Maybe if those pics of Mystik ever get here I will see something that I recognize... 

Whomever said patience is a virtue.....


----------



## Speechie (Dec 2, 2013)

More hugs for you today!!
Mocha is surely sending you purrs and love blinks


----------



## Mikayla (Aug 14, 2009)

Hugs


----------



## Mochas Mommy (Dec 9, 2013)

Thanks for the support. It is so comforting to know that I can come here and people actually understand and don't just give me that "what do you mean...it is six months and she was just a cat...you are getting new ones". Yes, I am excited about the new babies, especially Mystik - but I really miss Mocha still. I know even when Luna arrives on Sunday that she is not and never can be Mocha.


----------



## Marcia (Dec 26, 2010)

6 months??!! already? It seems like yesterday we all cried with you. I still have those awesome posters your made for me up at the shelter "I promise". They were directly responsible for Cindy Clawford getting adopted and I am grateful to this day. Today will be bitter sweet for you, but there is nothing like the anticipation of new love to help you get through this day! Congratulations in advance if I don't get to say it. Going OOT for a few days and may be absent from the forum for awhile. My phone does not do internet very well. =(


View attachment 60058


View attachment 60066


----------



## Mochas Mommy (Dec 9, 2013)

Yes....6 months have passed already! I probably have the distinction of being the only active member in this forum for six months without having a single cat in my house during that time....well, alive cat because Mocha's spirit will always be with me.

I remember those pictures...and how we all celebrated when Cindy Clawford was adopted! I often look at Mocha's infographic....

Well...today is the actual Gotchya Eve.....in about 24 hours we will be picking up Luna and our house will become chaotic with a new Bengal kitten. In the next 24 hours, all my treasured items will be packed away until Luna and Mystik are both trained. I am sure there will be many times I will be begging Mocha to give these new girls some hints or training ... and to stop sitting up at the Bridge laughing at me! 

Enjoy your trip, Marcia!


----------



## Speechie (Dec 2, 2013)

Warm fuzzies and oodles of joy being sent your way!! I am so excited for you, it's ridiculous!!


----------



## Mochas Mommy (Dec 9, 2013)

Thanks everyone! 
Just spent the paycheck buying good food for her...new toys...etc....
Have to put a few treasures away so she doesn't break them....
Safe room is almost all set up....just need to get her dish and fountain in there. Will put litter in tomorrow...I think the breeder gives a bag of whatever she has been using to start her out, so I will wait. I have the Pine and Kitten Litter Attractant on standby if needed. 

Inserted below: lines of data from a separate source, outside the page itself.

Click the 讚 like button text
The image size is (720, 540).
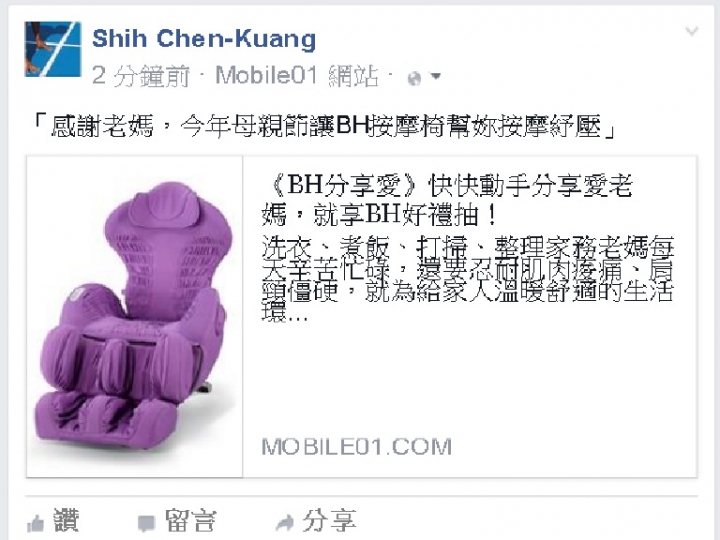[66, 520]
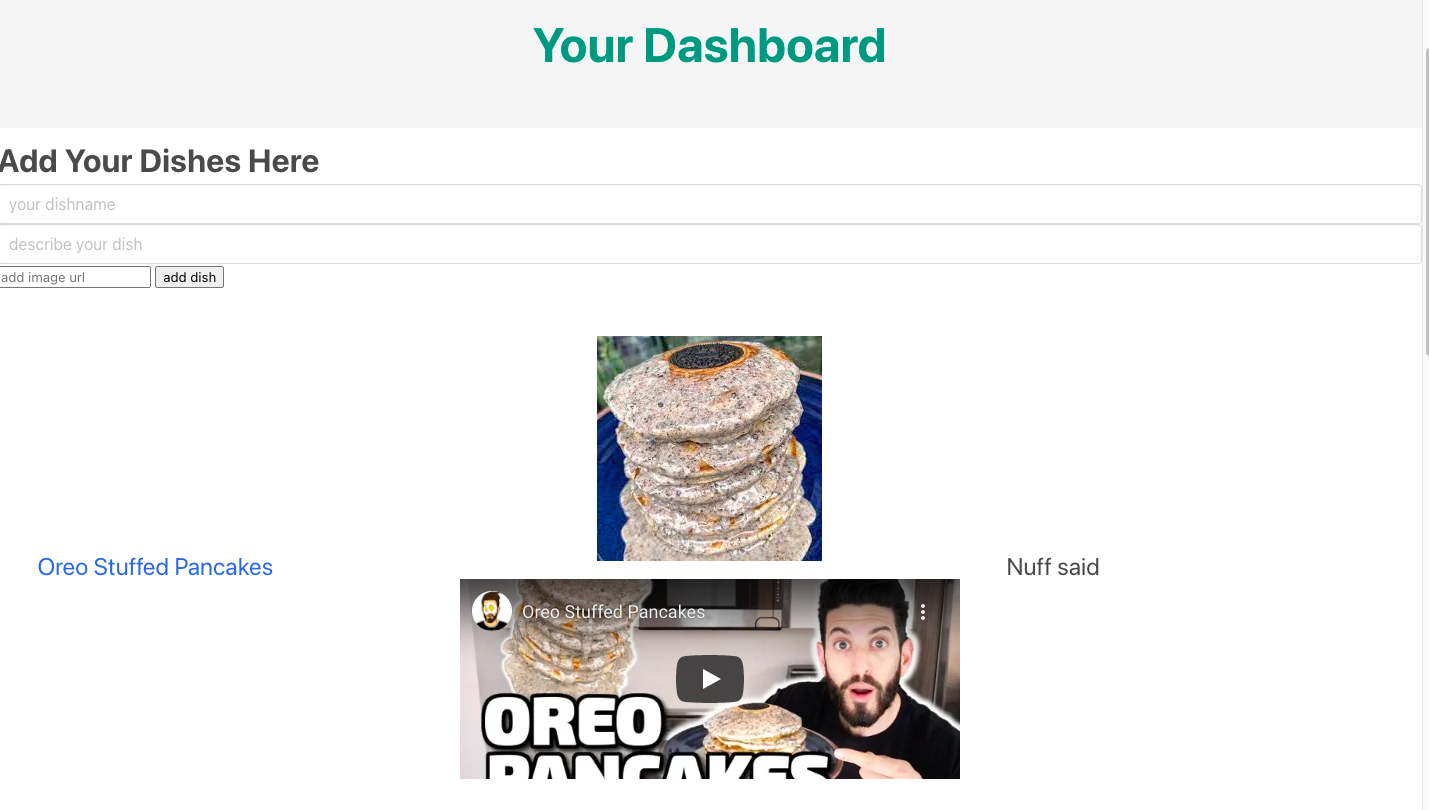The height and width of the screenshot is (810, 1429).
Task: Click the page's vertical scrollbar thumb
Action: click(x=1425, y=200)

Now to go create a Facebook Page to share all the exciting cat news with everyone...and not innundate my friends with "Luna/Mystik" this/that/theOtherThing! 

Stay tuned for requisite photos all day tomorrow! I know no one here gets tired of kitten pics!


----------



## 10cats2dogs (Jun 16, 2013)

Carrie,
NOT in a Million years!! 
Pictures, Lots and Lots of Pictures!
Hugs and Prayers! 
Sharon


----------



## spirite (Jul 31, 2012)

What time are you picking her up tomorrow? Soooo excited for you!

:yellbounce


----------



## Mochas Mommy (Dec 9, 2013)

My husband is on night shift....so most likely just after lunch (Pacific Standard Time) tomorrow. So I am guessing about 16 more hours.


----------



## spirite (Jul 31, 2012)

Ha ha, we seem to be posting at the same times but on opposite threads, LOL!

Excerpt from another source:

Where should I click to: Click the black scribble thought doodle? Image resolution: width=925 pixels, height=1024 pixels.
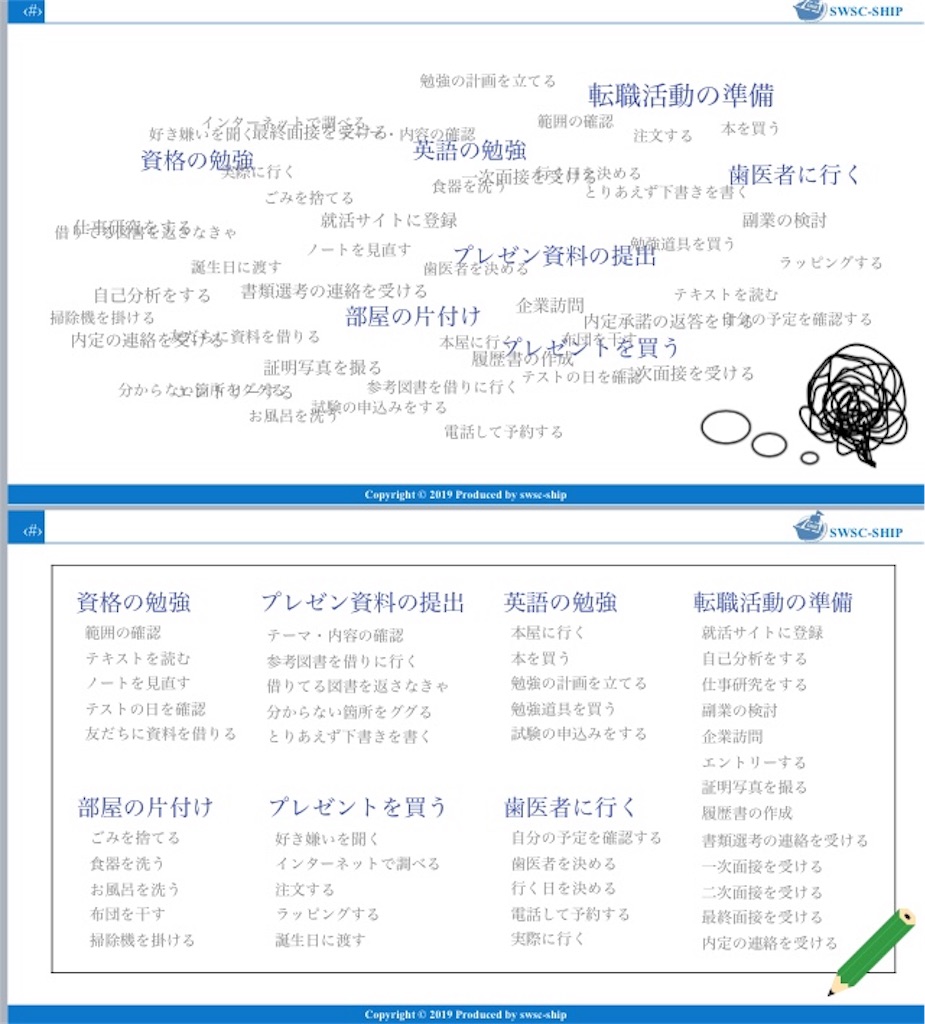[x=855, y=398]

You will get no peace from us tomorrow until pics are up!


----------



## 10cats2dogs (Jun 16, 2013)

YIPPEEE! I'm PST! I'll be looking for those pictures Carrie!!


----------



## Mochas Mommy (Dec 9, 2013)

Dh says he plans on getting up at 12....cut the grass while I shower and get ready...then he will shower...Then we will phone the breeder....so maybe about 3pm? sigh....

I can just imagine the count to a billion thread tomorrow....


----------



## DeafDogs&Cat (Mar 27, 2013)

Hahahaha well, we're ALL looking forward to you getting your new kitten! I cannot wait! 

Sent from Petguide.com Free App


----------



## Marcia (Dec 26, 2010)

It's 3AM PST and no pics. Whatsupwitdat????


----------



## cat face (Apr 4, 2013)

ROFL Marcia, I know!!! I keep popping back to this post to see "The Kittens!"
Where are theyyyyyyyy?


----------



## Speechie (Dec 2, 2013)

Impatiently tapping my foot here...must . Have. Kitten . Fix.....
 happy happy day!!


----------



## Mochas Mommy (Dec 9, 2013)

Hold yer kittens.....still about 3-4 hours!


----------



## 10cats2dogs (Jun 16, 2013)

YESSSS...Must....Have.....Pictures....
Soon....!!


----------